[Dataset entries]

------------------------------

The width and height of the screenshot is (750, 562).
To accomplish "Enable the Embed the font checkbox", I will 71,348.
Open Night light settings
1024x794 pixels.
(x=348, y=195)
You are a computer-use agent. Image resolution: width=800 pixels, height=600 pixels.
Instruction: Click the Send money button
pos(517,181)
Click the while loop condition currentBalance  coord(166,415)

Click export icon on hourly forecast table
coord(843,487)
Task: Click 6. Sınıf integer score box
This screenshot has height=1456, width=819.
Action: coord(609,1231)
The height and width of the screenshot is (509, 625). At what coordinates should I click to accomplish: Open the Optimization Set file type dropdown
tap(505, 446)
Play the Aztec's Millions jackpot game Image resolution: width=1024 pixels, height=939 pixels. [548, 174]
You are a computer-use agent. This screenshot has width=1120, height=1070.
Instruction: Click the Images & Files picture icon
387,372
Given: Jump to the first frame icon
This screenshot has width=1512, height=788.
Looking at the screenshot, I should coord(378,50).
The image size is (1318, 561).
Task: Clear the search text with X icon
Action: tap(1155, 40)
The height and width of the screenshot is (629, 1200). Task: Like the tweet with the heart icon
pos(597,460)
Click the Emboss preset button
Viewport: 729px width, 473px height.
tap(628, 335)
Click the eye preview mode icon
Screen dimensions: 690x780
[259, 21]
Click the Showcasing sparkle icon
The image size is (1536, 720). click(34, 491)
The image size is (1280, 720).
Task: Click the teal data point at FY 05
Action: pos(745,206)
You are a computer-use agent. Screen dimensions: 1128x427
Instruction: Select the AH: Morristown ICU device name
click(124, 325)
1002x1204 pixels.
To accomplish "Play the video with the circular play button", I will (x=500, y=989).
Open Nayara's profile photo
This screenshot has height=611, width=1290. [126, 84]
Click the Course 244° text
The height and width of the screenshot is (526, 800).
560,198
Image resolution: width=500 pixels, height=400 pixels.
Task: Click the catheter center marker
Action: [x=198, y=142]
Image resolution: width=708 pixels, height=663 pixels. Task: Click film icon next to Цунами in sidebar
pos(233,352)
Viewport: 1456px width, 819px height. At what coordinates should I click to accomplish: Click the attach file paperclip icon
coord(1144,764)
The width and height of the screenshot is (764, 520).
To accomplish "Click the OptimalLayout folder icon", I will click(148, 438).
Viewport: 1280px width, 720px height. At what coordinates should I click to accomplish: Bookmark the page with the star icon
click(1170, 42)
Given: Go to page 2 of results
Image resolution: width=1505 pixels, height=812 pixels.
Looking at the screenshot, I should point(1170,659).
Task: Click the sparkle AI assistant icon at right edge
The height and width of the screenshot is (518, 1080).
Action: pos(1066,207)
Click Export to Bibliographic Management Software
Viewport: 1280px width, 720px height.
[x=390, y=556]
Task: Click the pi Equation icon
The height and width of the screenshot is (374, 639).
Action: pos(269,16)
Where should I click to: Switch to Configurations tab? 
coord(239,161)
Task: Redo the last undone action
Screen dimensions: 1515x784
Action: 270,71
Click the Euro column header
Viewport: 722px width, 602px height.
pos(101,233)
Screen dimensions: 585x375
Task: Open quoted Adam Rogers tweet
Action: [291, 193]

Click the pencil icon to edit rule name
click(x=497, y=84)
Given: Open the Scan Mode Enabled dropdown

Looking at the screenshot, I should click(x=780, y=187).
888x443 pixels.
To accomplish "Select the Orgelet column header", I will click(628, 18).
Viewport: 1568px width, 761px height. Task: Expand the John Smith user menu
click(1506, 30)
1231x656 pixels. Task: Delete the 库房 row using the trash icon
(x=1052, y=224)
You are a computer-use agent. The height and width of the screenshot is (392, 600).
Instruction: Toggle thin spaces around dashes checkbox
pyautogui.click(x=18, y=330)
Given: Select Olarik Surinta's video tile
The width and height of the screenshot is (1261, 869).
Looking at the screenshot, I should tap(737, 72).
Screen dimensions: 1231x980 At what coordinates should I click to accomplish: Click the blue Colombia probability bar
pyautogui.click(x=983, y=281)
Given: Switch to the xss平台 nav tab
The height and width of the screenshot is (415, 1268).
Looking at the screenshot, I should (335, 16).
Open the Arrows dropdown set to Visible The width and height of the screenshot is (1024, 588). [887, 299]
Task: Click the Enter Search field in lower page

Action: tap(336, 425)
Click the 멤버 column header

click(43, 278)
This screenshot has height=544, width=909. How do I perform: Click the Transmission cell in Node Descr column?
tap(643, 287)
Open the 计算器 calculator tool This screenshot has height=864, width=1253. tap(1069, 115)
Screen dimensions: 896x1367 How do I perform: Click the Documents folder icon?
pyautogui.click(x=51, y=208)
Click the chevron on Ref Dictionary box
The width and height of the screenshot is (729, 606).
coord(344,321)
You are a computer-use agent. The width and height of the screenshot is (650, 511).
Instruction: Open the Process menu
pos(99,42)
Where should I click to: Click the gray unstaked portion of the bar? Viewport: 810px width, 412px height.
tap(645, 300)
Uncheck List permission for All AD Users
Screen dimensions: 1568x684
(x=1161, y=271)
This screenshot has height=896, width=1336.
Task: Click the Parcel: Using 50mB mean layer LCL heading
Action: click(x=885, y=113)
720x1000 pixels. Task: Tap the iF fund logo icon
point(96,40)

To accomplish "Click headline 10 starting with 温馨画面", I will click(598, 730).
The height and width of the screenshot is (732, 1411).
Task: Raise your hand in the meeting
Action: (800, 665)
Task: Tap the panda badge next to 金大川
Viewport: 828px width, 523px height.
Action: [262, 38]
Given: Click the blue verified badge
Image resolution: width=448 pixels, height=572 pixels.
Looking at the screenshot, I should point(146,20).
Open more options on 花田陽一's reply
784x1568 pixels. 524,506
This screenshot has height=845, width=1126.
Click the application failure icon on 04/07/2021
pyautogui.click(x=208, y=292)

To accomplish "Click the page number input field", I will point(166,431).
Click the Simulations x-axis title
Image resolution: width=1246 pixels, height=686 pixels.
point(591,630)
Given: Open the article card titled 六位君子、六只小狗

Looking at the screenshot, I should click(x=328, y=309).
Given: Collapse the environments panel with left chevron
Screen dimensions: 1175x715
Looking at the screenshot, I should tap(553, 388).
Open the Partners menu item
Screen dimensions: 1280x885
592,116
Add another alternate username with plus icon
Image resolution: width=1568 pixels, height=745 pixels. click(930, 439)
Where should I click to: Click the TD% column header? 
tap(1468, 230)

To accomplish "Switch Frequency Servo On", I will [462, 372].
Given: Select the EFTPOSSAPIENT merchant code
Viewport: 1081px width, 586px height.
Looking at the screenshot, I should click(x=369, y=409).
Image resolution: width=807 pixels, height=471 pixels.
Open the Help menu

------------------------------

§ **What is expected**
Repeat the records. Match them exactly.

§ **Your solution**
The width and height of the screenshot is (750, 562).
To accomplish "Enable the Embed the font checkbox", I will 71,348.
Open Night light settings
1024x794 pixels.
(x=348, y=195)
You are a computer-use agent. Image resolution: width=800 pixels, height=600 pixels.
Instruction: Click the Send money button
pos(517,181)
Click the while loop condition currentBalance  coord(166,415)

Click export icon on hourly forecast table
coord(843,487)
Task: Click 6. Sınıf integer score box
This screenshot has height=1456, width=819.
Action: coord(609,1231)
The height and width of the screenshot is (509, 625). At what coordinates should I click to accomplish: Open the Optimization Set file type dropdown
tap(505, 446)
Play the Aztec's Millions jackpot game Image resolution: width=1024 pixels, height=939 pixels. [548, 174]
You are a computer-use agent. This screenshot has width=1120, height=1070.
Instruction: Click the Images & Files picture icon
387,372
Given: Jump to the first frame icon
This screenshot has width=1512, height=788.
Looking at the screenshot, I should coord(378,50).
The image size is (1318, 561).
Task: Clear the search text with X icon
Action: tap(1155, 40)
The height and width of the screenshot is (629, 1200). Task: Like the tweet with the heart icon
pos(597,460)
Click the Emboss preset button
Viewport: 729px width, 473px height.
tap(628, 335)
Click the eye preview mode icon
Screen dimensions: 690x780
[259, 21]
Click the Showcasing sparkle icon
The image size is (1536, 720). click(34, 491)
The image size is (1280, 720).
Task: Click the teal data point at FY 05
Action: pos(745,206)
You are a computer-use agent. Screen dimensions: 1128x427
Instruction: Select the AH: Morristown ICU device name
click(124, 325)
1002x1204 pixels.
To accomplish "Play the video with the circular play button", I will (x=500, y=989).
Open Nayara's profile photo
This screenshot has height=611, width=1290. [126, 84]
Click the Course 244° text
The height and width of the screenshot is (526, 800).
560,198
Image resolution: width=500 pixels, height=400 pixels.
Task: Click the catheter center marker
Action: [x=198, y=142]
Image resolution: width=708 pixels, height=663 pixels. Task: Click film icon next to Цунами in sidebar
pos(233,352)
Viewport: 1456px width, 819px height. At what coordinates should I click to accomplish: Click the attach file paperclip icon
coord(1144,764)
The width and height of the screenshot is (764, 520).
To accomplish "Click the OptimalLayout folder icon", I will click(148, 438).
Viewport: 1280px width, 720px height. At what coordinates should I click to accomplish: Bookmark the page with the star icon
click(1170, 42)
Given: Go to page 2 of results
Image resolution: width=1505 pixels, height=812 pixels.
Looking at the screenshot, I should point(1170,659).
Task: Click the sparkle AI assistant icon at right edge
The height and width of the screenshot is (518, 1080).
Action: pos(1066,207)
Click Export to Bibliographic Management Software
Viewport: 1280px width, 720px height.
[x=390, y=556]
Task: Click the pi Equation icon
The height and width of the screenshot is (374, 639).
Action: pos(269,16)
Where should I click to: Switch to Configurations tab? 
coord(239,161)
Task: Redo the last undone action
Screen dimensions: 1515x784
Action: 270,71
Click the Euro column header
Viewport: 722px width, 602px height.
pos(101,233)
Screen dimensions: 585x375
Task: Open quoted Adam Rogers tweet
Action: [291, 193]

Click the pencil icon to edit rule name
click(x=497, y=84)
Given: Open the Scan Mode Enabled dropdown

Looking at the screenshot, I should click(x=780, y=187).
888x443 pixels.
To accomplish "Select the Orgelet column header", I will click(628, 18).
Viewport: 1568px width, 761px height. Task: Expand the John Smith user menu
click(1506, 30)
1231x656 pixels. Task: Delete the 库房 row using the trash icon
(x=1052, y=224)
You are a computer-use agent. The height and width of the screenshot is (392, 600).
Instruction: Toggle thin spaces around dashes checkbox
pyautogui.click(x=18, y=330)
Given: Select Olarik Surinta's video tile
The width and height of the screenshot is (1261, 869).
Looking at the screenshot, I should tap(737, 72).
Screen dimensions: 1231x980 At what coordinates should I click to accomplish: Click the blue Colombia probability bar
pyautogui.click(x=983, y=281)
Given: Switch to the xss平台 nav tab
The height and width of the screenshot is (415, 1268).
Looking at the screenshot, I should (335, 16).
Open the Arrows dropdown set to Visible The width and height of the screenshot is (1024, 588). [887, 299]
Task: Click the Enter Search field in lower page

Action: tap(336, 425)
Click the 멤버 column header

click(43, 278)
This screenshot has height=544, width=909. How do I perform: Click the Transmission cell in Node Descr column?
tap(643, 287)
Open the 计算器 calculator tool This screenshot has height=864, width=1253. tap(1069, 115)
Screen dimensions: 896x1367 How do I perform: Click the Documents folder icon?
pyautogui.click(x=51, y=208)
Click the chevron on Ref Dictionary box
The width and height of the screenshot is (729, 606).
coord(344,321)
You are a computer-use agent. The width and height of the screenshot is (650, 511).
Instruction: Open the Process menu
pos(99,42)
Where should I click to: Click the gray unstaked portion of the bar? Viewport: 810px width, 412px height.
tap(645, 300)
Uncheck List permission for All AD Users
Screen dimensions: 1568x684
(x=1161, y=271)
This screenshot has height=896, width=1336.
Task: Click the Parcel: Using 50mB mean layer LCL heading
Action: click(x=885, y=113)
720x1000 pixels. Task: Tap the iF fund logo icon
point(96,40)

To accomplish "Click headline 10 starting with 温馨画面", I will click(598, 730).
The height and width of the screenshot is (732, 1411).
Task: Raise your hand in the meeting
Action: (800, 665)
Task: Tap the panda badge next to 金大川
Viewport: 828px width, 523px height.
Action: [262, 38]
Given: Click the blue verified badge
Image resolution: width=448 pixels, height=572 pixels.
Looking at the screenshot, I should point(146,20).
Open more options on 花田陽一's reply
784x1568 pixels. 524,506
This screenshot has height=845, width=1126.
Click the application failure icon on 04/07/2021
pyautogui.click(x=208, y=292)

To accomplish "Click the page number input field", I will point(166,431).
Click the Simulations x-axis title
Image resolution: width=1246 pixels, height=686 pixels.
point(591,630)
Given: Open the article card titled 六位君子、六只小狗

Looking at the screenshot, I should click(x=328, y=309).
Given: Collapse the environments panel with left chevron
Screen dimensions: 1175x715
Looking at the screenshot, I should tap(553, 388).
Open the Partners menu item
Screen dimensions: 1280x885
592,116
Add another alternate username with plus icon
Image resolution: width=1568 pixels, height=745 pixels. click(930, 439)
Where should I click to: Click the TD% column header? 
tap(1468, 230)

To accomplish "Switch Frequency Servo On", I will [462, 372].
Given: Select the EFTPOSSAPIENT merchant code
Viewport: 1081px width, 586px height.
Looking at the screenshot, I should click(x=369, y=409).
Image resolution: width=807 pixels, height=471 pixels.
Open the Help menu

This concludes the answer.